#### [DOCUMENT]
——

Andrew W.K.: Well it sounded like a band playing but it wasn’t really harsh like [makes static noise], or anything like that. All those things at that time, I had spent so much time playing piano and regular music, I was just interested in anything that didn’t sound like sitting down at a piano. So yea that was definitely an extension of that same motivation. Just trying to avoid hearing the same things I had already heard at that point. I wanted to make something new or hear something that sounded new.
AWKMusic: You did a jingle for a Kit Kat commercial. Also there are some BMI tracks listed under your name. So my question is, are there other “jingles” that you’ve done?
Andrew W.K.: No, that one came out specifically for that. We did have other songs used in ads from the versions on my albums. However, the first ad we ever did was an Expedia ad. They used a really early version of “It’s Time To Party” that came out on “We Want Fun” — the supposed album. They used that version instead of the version that came out on I Get Wet because I Get Wet wasn’t even done or had come out yet.
Other than that, we had a lot of other commercials and movies that just used the regular I Get Wet or The Wolf recordings. But Kit Kat, they had been looking and wanting to use Party Hard. But one of the creative directors at the advertising company really liked the idea of making a new song. So he asked me rather than just using Party Hard, if I would be willing to write a new song just for the ad that he could have input into; but was still the same style. That to me was really, really exciting because I loved Kit Kats for a long time, I think it’s my mom’s favorite candy bar. So it was kind of a personal connection because I was already a fan. Also just getting to write music for a candy commercial in general was really exciting. These are things that I have always dreamed of being able to do. I did “Andrew W.K.” so I could get to make a Kit Kat ad. It was just one of the great things that happened as a life experience. Not to mention making money from it, I would have done that for free! That’s what it’s all about to me and the ads turned out so great. They are really high production, they are really beautifully shot, they’re the really classic Kit-Kat vibe, but really funny. Then Dee Snyder, I don’t know if most people know this, is the voice-over guy who does the announcement like [changes voice] “break into a chewy, crunchy, crisp-ity, Kit-Kat bar” – that’s Dee Snyder! When he did that, I just thought “well, that just confirms that dreams really do come true”. I got to meet him several times and I mentioned that to him.

——

#### [Records for locating described items]
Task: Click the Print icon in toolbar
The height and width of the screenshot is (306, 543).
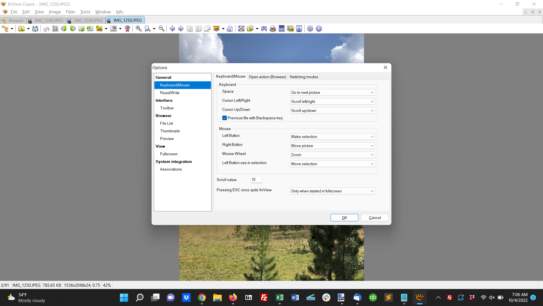Action: click(273, 29)
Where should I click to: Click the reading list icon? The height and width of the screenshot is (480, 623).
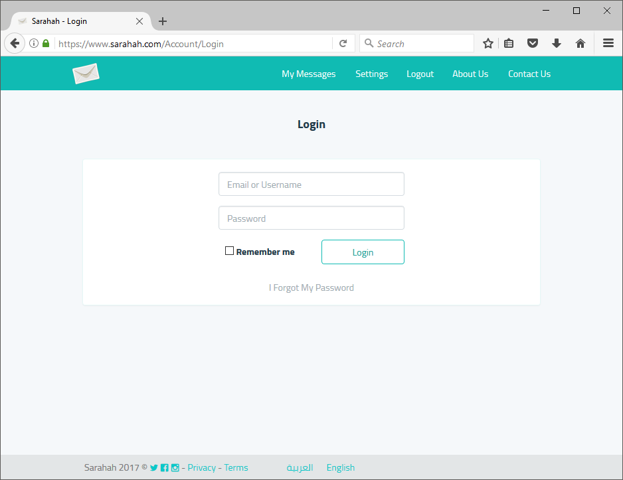(x=509, y=42)
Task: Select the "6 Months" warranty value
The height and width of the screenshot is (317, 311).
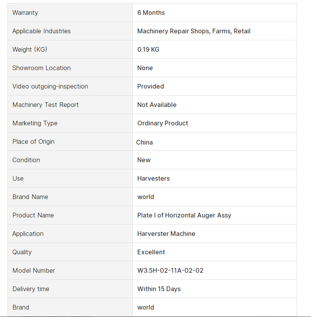Action: click(x=151, y=13)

——

#### [PROBLEM SET]
[A] In the Andrew W.K. interview, copy the passage from "Andrew W.K.: Well" to "that sounded new.".
[B] Answer these questions from the Andrew W.K. interview:
(i) What was the first ad they ever did?
(ii) Who was the voice-over announcer in the Kit Kat ads?
(iii) What instrument had he spent so much time playing?
[C] Decide whether each statement agrees with the Andrew W.K. interview. Answer yes or no, and quote the words that decide it.
(i) The Expedia ad used the I Get Wet version of "It's Time To Party."
(ii) Kit Kat had been wanting to use Party Hard.
(iii) He would not have made the Kit Kat ad without being paid.

#### [TASK RESULTS]
[A]
Andrew W.K.: Well it sounded like a band playing but it wasn’t really harsh like [makes static noise], or anything like that. All those things at that time, I had spent so much time playing piano and regular music, I was just interested in anything that didn’t sound like sitting down at a piano. So yea that was definitely an extension of that same motivation. Just trying to avoid hearing the same things I had already heard at that point. I wanted to make something new or hear something that sounded new.

[B]
(i) An Expedia ad.
(ii) Dee Snyder.
(iii) The piano.

[C]
(i) No: "They used that version instead of the version that came out on I Get Wet"
(ii) Yes: "But Kit Kat, they had been looking and wanting to use Party Hard."
(iii) No: "I would have done that for free!"